Well, then thirty eight lashes with a wet noodle for you as well, Mr. Poulos (although I thank you most heartily for your article, and I thank you, Daniel, for linking to it. Of course, now I must keep up with reading PomoCo as well, for which both of you must bear the karmic burden).
I think it’s clear that Wordsworth definitely intended the term in contradistinction to the clergy, but it appears to have undergone semantic shift since, to cover the intelligentsia in toto (including clergy but not as specially privileged interpeters). On the other hand, the term suggests if not connotes a definitive (though not inherently dogmatic) interpretive community/class (again potentially including clergy) which, I suggest, is a non-existent entity at the national level post WW1 at any rate.
Also for argumentative precision, _I_ assumed that you were using “clerisy” in a Wordsworthian sense (i.e. predominantly secular), so I shall, in best Seventh Seal/Monty Python fashion, apply the noodleiferous scourge to myself as well.
Thanks to all for your comments. My apologies in responding to them slowly. I have been recovering from a cold this week (perhaps that explains the number of unusually bad mental lapses on my part!), and I have been a-blogging steadily during my convalescene so my responding to comments has fallen behind.

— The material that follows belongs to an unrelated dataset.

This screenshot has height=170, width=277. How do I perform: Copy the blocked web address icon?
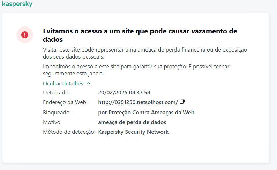pos(182,102)
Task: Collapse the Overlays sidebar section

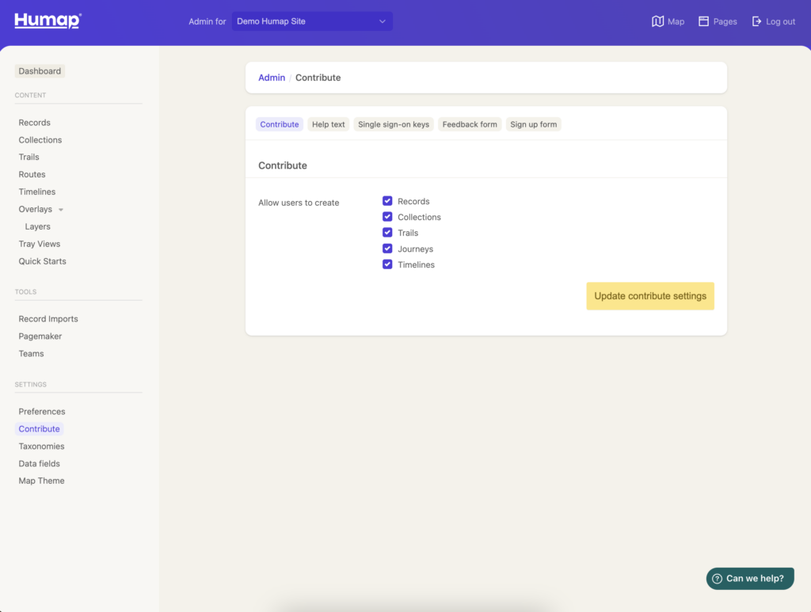Action: 61,209
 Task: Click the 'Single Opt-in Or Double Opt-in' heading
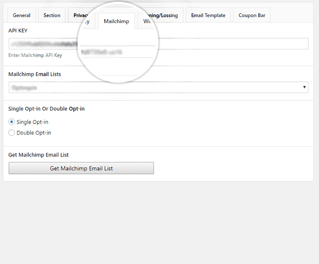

Thanks to Mr. Poulos for the clarification. Fighting le trahsion des clercs is indeed a worthy activity, and on that point I think we have far, far less to quarrel about than in any of the other areas (though I suspect we may not really be quarreling about it as intensely as it seems we are).
Jeff, you wrote:
“You say this in the context of how we should live within a family and community, and you go on to talk about this idea using the example of the parish church. But what struck me right away when I read that sentence is my experience of marriage over the past (almost) nine years! Dealing with my wife and raising children often impose burdens on me that sometimes cause me to (mentally) wish I could run away from it all. But I quickly come to my senses, for all the good conservative reasons you would appreciate. Perhaps marriage and family could become the one key link between us neo-cons and paleos that will lead to the dawning of Eunomia in America? Ross and Reihan have hinted at this new fusion of ideas with some of their pro-natalist policy ideas they think should be adopted by the Republican Party (and I heartily endorse).”
Indeed, marriage as an example of this same need to embrace the burdens of responsibility was in my mind as I was writing these lines. Marriage, understood rightly, is in many ways the highest earthly image of self-sacrificing relationship and the acceptance of joyful burdens. It seems (I say this as one unmarried) an excellent example of a relationship and an institution where we are required often to give of ourselves what we would rather not give, but in the act of empting ourselves for others we find precisely the source of a full, humane life. I don’t know whether it could become the link that would bring us all together into common cause, but family and marriage are among the fundamental things that I think that all self-respecting conservatives take as being the most important things to conserve and protect in the understanding that when these are weakened all other goods that we seek are turned to ashes. We should be able to rally around some set of pro-natalist policies.